Sperm from dead men should be permitted for donation, argues study

Semen would be extracted post mortem either surgically or via electric shocks to the prostate

Jemma Crew
Tuesday 21 January 2020 10:35 GMT

Doctors should be able to take sperm from men after death if they have consented to become post-mortem donors, academics have argued.

Sperm should be added to the list of human tissue that can be donated after death, which would help plug the UK-wide gap in supply, they say.

The authors say it is not just technically feasible but “ethically permissible”, due to its potential to alleviate the suffering caused when would-be parents struggle to access donor sperm.

Dr Nathan Hodson, of the College of Life Sciences, University of Leicester, and Joshua Parker, of the Department of Education and Research, Wythenshawe Hospital, Manchester, wrote: “It is both feasible and morally permissible for men to volunteer their sperm to be donated to strangers after death in order to ensure sufficient quantities of sperm with desired qualities.”

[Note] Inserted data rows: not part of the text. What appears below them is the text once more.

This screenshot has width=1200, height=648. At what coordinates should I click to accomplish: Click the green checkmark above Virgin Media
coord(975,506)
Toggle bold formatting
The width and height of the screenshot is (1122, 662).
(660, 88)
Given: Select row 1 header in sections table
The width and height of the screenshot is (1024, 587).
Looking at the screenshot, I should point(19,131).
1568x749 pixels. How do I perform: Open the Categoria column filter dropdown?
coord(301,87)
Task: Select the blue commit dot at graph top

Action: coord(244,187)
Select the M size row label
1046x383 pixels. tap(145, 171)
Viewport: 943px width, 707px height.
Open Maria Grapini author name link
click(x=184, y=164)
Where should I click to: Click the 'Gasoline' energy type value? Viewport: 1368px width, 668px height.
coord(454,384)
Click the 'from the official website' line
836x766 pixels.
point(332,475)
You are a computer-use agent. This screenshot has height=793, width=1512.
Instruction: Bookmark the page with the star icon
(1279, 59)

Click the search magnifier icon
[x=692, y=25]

The UK currently relies on importing samples from specialist sperm banks based abroad in order to keep up with increasing demand, the article says.

The authors argue it is important to secure a reliable source of sperm, given “the immense value of having the ability to reproduce”.

While infertility is not considered a life-threatening disease, “life-enhancing” transplants from living donors, for example corneal transplants, currently take place.

They wrote: “If it is morally acceptable that individuals can donate their tissues to relieve the suffering of others in 'life-enhancing transplants' for diseases, we see no reason this cannot be extended to other forms of suffering like infertility, which may or may not also be considered a disease.”

They envisage a situation where men could indicate during life that they have a preference to donate sperm after death.

The sperm would be extracted after death either surgically or via electric shocks to the prostate to stimulate ejaculation. It would then be frozen until selection for use.

The authors say there is a chance that living donations may decrease if donations after death were permitted, but that it is more likely to result in a net gain overall given the small number of living donors.

Increasing the donor pool could also increase the variety of donor sperm, allowing some families to satisfy their preferences for certain characteristics in their offspring.

For example, this could involve matching the race of the donor to the parents to avoid “shame and stigma” that can be “very real” for certain racial groups, the authors wrote.

Posthumous sperm donation could also overcome some barriers, such as loss of anonymity and time, which prevent men from donating sperm during their lifetime, they add.

Some would-be parents may prefer to use sperm from a donor who is no longer alive, they say, as it could “provide a degree of simplicity when thinking about that child's future in terms of potential future interactions with their donor”.

Family members of the deceased may take some comfort in knowing their loved one is living on by helping others after their death.

This process must be managed, however, to ensure they do not develop “unrealistic” expectations about their relationship to any resulting child, they warn.

The authors acknowledge concerns that health issues experienced by the donor may be passed to the child through genes carried by the sperm.

They say that this could be minimised by screening donors and sperm - safeguards already in place with living donors.

The “thorniest question” regarding the donor's family relates to their right to “veto” their loved one's wishes, an existing element of the UK's current solid organ donation policy.

They conclude: “Although this is a promising alternative method of obtaining donor sperm, several questions remain.

“Some of these questions parallel ongoing debates in organ donation, although the use of donated reproductive material might alter the nature of questions about consent and the family veto.

“Other questions regarding quality of consent and integrity of donor anonymity also have comparisons in living gamete donation.

“Finally, artificial reproductive techniques funding in the UK remains contentious, so it is unclear who would pay for voluntary non-directive postmortem gamete donation.”

The analysis is published in the Journal of Medical Ethics.